İsrail stratejileri Irak’ı bölgedeki parçalanması gereken en büyük stratejik ülke olarak görmüşlerdir. Bu nedenle Irak, Orta Doğu ve Arap Dünyası’nın Balkanlaştırılmasının merkezinde yer almıştır12. Irak’ta, İsrail stratejileri Yinon Planı’nı konsepti temelinde Irak’ı biri Kürt diğeri iki Arap bölgesi olmak üzere üç parçaya ayırmak üzerine kuruludur. Bu Arap bölümlerin Şii ve Sünni olarak parçalanması ve bölgede sürekli bir kargaşa oluşturulması Siyonist merkezi siyasetinin önemli bir hedefini oluşturmaktadır.
Yinon Planının taslağını yakından takip eden Atlantik ve ABD askeri Silahlı Kuvvetler Dergisi, 2008’de bazı haritalar yayınlamıştır. Bu haritalarda Biden Planı’nın da vurguladığı bölünmüş Irak dışında, bölünmüş bir Lübnan, Mısır ve Suriye de yer almaktadır. İran, Türkiye, Somali ve Pakistan’ın bölünmesi de tümüyle bu amaçlarla uyumludur. Yinon Planı ayrıca Kuzey Afrika’dan ve Mısır’dan başlayarak Sudan’a, Libya’ya ve bölgenin geri kalanına yayılmasını öngörmektedir.

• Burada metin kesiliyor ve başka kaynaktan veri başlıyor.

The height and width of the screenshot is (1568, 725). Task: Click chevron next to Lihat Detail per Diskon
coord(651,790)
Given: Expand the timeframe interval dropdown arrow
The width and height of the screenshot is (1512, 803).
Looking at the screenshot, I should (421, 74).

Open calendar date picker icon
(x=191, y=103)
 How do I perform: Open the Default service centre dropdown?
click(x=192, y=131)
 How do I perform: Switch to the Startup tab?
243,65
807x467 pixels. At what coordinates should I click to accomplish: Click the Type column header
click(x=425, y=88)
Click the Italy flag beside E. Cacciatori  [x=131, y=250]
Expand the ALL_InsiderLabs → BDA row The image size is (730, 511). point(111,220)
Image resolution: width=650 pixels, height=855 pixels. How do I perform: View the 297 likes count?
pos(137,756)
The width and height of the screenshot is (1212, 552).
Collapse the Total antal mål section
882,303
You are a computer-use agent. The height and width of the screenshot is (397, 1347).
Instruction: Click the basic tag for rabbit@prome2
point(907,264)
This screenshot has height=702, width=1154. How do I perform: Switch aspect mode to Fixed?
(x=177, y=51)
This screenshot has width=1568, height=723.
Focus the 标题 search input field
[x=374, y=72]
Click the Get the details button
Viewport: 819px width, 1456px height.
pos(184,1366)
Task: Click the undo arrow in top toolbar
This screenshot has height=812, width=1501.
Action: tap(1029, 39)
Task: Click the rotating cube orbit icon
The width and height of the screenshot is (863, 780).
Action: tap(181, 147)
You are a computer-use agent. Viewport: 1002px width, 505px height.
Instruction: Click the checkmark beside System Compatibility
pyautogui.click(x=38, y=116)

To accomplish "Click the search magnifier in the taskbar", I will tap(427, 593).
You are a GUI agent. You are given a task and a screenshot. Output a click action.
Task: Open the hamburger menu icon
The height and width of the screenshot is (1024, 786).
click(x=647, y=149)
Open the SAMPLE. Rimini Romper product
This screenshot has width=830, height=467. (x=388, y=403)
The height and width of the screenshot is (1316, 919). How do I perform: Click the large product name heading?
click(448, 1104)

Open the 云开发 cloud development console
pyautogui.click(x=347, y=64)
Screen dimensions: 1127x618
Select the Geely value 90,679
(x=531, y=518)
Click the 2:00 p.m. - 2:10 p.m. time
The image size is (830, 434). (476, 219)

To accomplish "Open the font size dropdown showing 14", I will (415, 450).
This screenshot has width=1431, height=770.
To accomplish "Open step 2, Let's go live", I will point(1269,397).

Bu ideolojik ve stratejik amaçlar çerçevesinde üst aklın uyanık çocuğu İsrail ve vurucu gücü ABD Beynelmilel münasebetler sonucu terör örgütlerine idari yapılandırma yapıp,statü gereği sahiplenmeden oyalama taktiği ile Türkiye’yi hedef göstermektedirler. Görüldüğü üzere hedef bölgede en güçlü konumdaki ve bölgesel barışı sağlayabilecek tek ülke olan Türkiye’dir.

Mali ve ekonomik alanlarında içerisinde bulunduğu birçok konuda uygulanan zayıflatma girişimleri, uluslararası arenada yalan ve mesnetsiz yakıştırmalar oynan oyununu ortaya koymaktadır. Servis edilen Türk fobisi ve düşmanlığı basit yaklaşımların ve temelsiz düşüncelerin ürünü olmasına rağmen ulusal bütünlüğü ve kardeşliği bozma girişimlerini destekler bir amaca hizmet etmektedir.

Unutmayalım ki Hedefteki Türkiye için gün içerde bir olup, dışarıya yumruk olma günüdür.